Come si sostiene una galleria indipendente in pieno centro?

«Con tanta fatica. Non ho ricevuto alcun sostegno economico, né pubblico né privato. Tutto è frutto di investimenti personali. Cerco di creare momenti di incontro per generare rete e comunità, a breve dovrebbe partire anche un corso di disegno. Però resta difficile: a Bologna c’è molta sensibilità culturale, ma poco potere d’acquisto. Chi ama l’arte spesso non può comprarla; chi potrebbe acquistarla a volte non la comprende.»

Il 6 dicembre Leòn compie un anno. Che bilancio fai?

«Non parliamo di bilanci economici. Meglio rimanere sul bilancio umano e artistico, che è senz’altro positivo. Le persone cominciano a riconoscere il valore del progetto e questo mi dà forza. La galleria è come un bambino: fragile, ma piena di vita e, come un neonato, va protetta.»

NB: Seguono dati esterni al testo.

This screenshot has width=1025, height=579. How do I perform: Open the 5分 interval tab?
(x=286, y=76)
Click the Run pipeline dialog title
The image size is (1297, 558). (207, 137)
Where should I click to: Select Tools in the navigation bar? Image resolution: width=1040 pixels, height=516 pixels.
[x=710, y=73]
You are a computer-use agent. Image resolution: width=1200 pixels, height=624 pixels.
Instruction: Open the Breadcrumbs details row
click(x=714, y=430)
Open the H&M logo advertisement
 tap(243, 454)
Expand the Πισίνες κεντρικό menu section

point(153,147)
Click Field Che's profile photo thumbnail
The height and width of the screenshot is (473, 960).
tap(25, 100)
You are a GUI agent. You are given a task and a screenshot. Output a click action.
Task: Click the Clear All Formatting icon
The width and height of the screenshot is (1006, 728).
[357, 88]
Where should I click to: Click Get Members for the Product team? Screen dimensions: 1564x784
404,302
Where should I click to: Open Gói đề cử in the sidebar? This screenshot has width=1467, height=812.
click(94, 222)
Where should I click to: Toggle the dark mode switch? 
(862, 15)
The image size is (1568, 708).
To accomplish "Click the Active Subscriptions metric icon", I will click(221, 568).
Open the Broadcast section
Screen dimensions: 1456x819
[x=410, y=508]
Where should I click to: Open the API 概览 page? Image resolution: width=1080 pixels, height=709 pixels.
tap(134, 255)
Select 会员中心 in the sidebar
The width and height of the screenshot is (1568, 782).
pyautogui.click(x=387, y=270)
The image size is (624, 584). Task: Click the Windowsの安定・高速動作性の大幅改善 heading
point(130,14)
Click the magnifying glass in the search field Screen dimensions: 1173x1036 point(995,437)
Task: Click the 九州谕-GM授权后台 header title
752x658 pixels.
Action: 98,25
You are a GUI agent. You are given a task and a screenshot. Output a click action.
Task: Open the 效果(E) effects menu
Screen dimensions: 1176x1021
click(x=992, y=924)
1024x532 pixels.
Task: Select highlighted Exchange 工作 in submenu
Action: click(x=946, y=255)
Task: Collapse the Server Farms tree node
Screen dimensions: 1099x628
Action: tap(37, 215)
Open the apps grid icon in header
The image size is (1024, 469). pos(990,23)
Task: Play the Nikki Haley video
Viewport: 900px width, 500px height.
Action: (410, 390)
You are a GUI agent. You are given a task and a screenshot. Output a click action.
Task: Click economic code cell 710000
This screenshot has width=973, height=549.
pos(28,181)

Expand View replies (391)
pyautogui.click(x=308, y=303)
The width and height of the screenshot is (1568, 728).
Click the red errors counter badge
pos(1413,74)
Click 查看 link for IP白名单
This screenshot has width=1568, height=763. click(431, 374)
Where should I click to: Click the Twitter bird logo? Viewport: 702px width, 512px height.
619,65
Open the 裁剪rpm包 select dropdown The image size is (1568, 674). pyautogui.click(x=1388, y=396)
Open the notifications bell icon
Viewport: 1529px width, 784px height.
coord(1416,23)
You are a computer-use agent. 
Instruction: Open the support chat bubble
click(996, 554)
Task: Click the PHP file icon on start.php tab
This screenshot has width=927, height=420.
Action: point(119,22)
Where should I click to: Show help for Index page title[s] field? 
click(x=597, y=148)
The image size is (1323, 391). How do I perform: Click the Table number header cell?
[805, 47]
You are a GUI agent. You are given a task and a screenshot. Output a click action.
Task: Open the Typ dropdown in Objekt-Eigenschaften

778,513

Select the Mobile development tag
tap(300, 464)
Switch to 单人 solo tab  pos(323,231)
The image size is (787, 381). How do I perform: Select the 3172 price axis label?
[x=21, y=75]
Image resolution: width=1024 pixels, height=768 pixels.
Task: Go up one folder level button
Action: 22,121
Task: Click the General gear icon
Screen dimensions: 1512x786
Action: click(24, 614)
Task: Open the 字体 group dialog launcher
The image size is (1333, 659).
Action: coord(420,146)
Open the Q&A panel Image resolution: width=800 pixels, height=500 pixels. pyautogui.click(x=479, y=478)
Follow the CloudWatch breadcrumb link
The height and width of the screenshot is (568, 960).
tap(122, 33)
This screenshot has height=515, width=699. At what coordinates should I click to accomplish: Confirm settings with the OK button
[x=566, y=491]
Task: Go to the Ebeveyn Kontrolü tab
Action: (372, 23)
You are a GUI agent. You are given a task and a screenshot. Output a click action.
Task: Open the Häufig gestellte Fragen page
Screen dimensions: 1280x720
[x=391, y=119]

Secondo te, qual è lo scopo dell’arte oggi?

«L’arte deve illuminare. Deve darci speranza. Viviamo in un momento buio e l’arte può essere una risposta, una possibilità di libertà. Con la Galleria Leòn non voglio imporre nulla, ma offrire uno spazio di riflessione e di ascolto. L’importante è lasciare che ognuno viva la propria libertà senza paura.»

Uscendo da Leòn si ha la sensazione di aver visitato più di una galleria: un luogo intimo, quasi domestico, in cui l’arte e la vulnerabilità condividono la stessa parete. Iuffrida parla con la sincerità di chi ha messo tutto sé stesso nel proprio sogno. E, in un momento storico in cui resistere sembra un lusso, la sua galleria dimostra che la bellezza — anche quando stanca, anche quando costa — può ancora germogliare.